Gegenständlich führt der Beschwerdeführer nichts Näheres über seine einkommens- und vermögensrechtliche Situation aus, insbesondere brachte er auch nichts Näheres dazu vor, welche konkreten wirtschaftlichen, finanziellen oder rechtlichen Nachteile für ihn mit der (vorläufigen) Vollstreckung des Bescheides verbunden wären und inwiefern er dadurch einen unverhältnismäßigen Nachteil erlitte, sodass eine Interessenabwägung nicht vorgenommen werden konnte.

Unter Berücksichtigung des im Rahmen eines Provisorialverfahrens eingeschränkten Prüfungsmaßstabes (gemäß § 13 Abs. 4 letzter Satz VwGVG hat das Bundesverwaltungsgericht "ohne weiteres Verfahren" unverzüglich zu entscheiden [vgl. Dünser, Beschwerde und Vorverfahren bei der Behörde, ZUV 2013, 12 ff.]) vermag das erkennende Gericht die Erwägungen der belangten Behörde über den Ausschluss der aufschiebenden Wirkung auch nicht von vornherein als unschlüssig zu erkennen.

Der Vorlageantrag gegen Spruchpunkt III war sohin abzuweisen.

Das Bundesverwaltungsgericht weist ausdrücklich darauf hin, dass mit dem gegenständlichen Erkenntnis eine Entscheidung über die Beschwerden gegen Spruchpunkt II des Bescheides vom 12.05.2025 nicht vorweggenommen wird, sondern diese nach einem allfälligen Ermittlungsverfahren ergehen wird.

Zu B) Unzulässigkeit der Revision:

Gemäß § 25a Abs. 1 VwGG hat das Verwaltungsgericht im Spruch seines Erkenntnisses oder Beschlusses auszusprechen, ob die Revision gemäß Art. 133 Abs. 4 B-VG zulässig ist. Der Ausspruch ist kurz zu begründen.

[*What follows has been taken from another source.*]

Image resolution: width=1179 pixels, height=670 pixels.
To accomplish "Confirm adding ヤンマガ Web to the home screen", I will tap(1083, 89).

Die Revision ist gemäß Art. 133 Abs. 4 B-VG nicht zulässig, weil die Entscheidung nicht von der Lösung einer Rechtsfrage abhängt, der grundsätzliche Bedeutung zukommt. Weder weicht die gegenständliche Entscheidung von der bisherigen Rechtsprechung des Verwaltungsgerichtshofes ab, noch fehlt es an einer Rechtsprechung; weiters ist die vorliegende Rechtsprechung des Verwaltungsgerichtshofes auch nicht als uneinheitlich zu beurteilen. Die maßgebliche Rechtsprechung wurde unter Punkt III. wiedergegeben. Insoweit die in der rechtlichen Beurteilung angeführte Judikatur des Verwaltungsgerichtshofes zu früheren Rechtslagen ergangen ist, ist diese nach Ansicht des Bundesverwaltungsgerichtes auf die inhaltlich vergleichbaren Bestimmungen der nunmehr geltenden Rechtslage unverändert übertragbar. Auch liegen keine sonstigen Hinweise auf eine grundsätzliche Bedeutung der zu lösenden Rechtsfrage vor.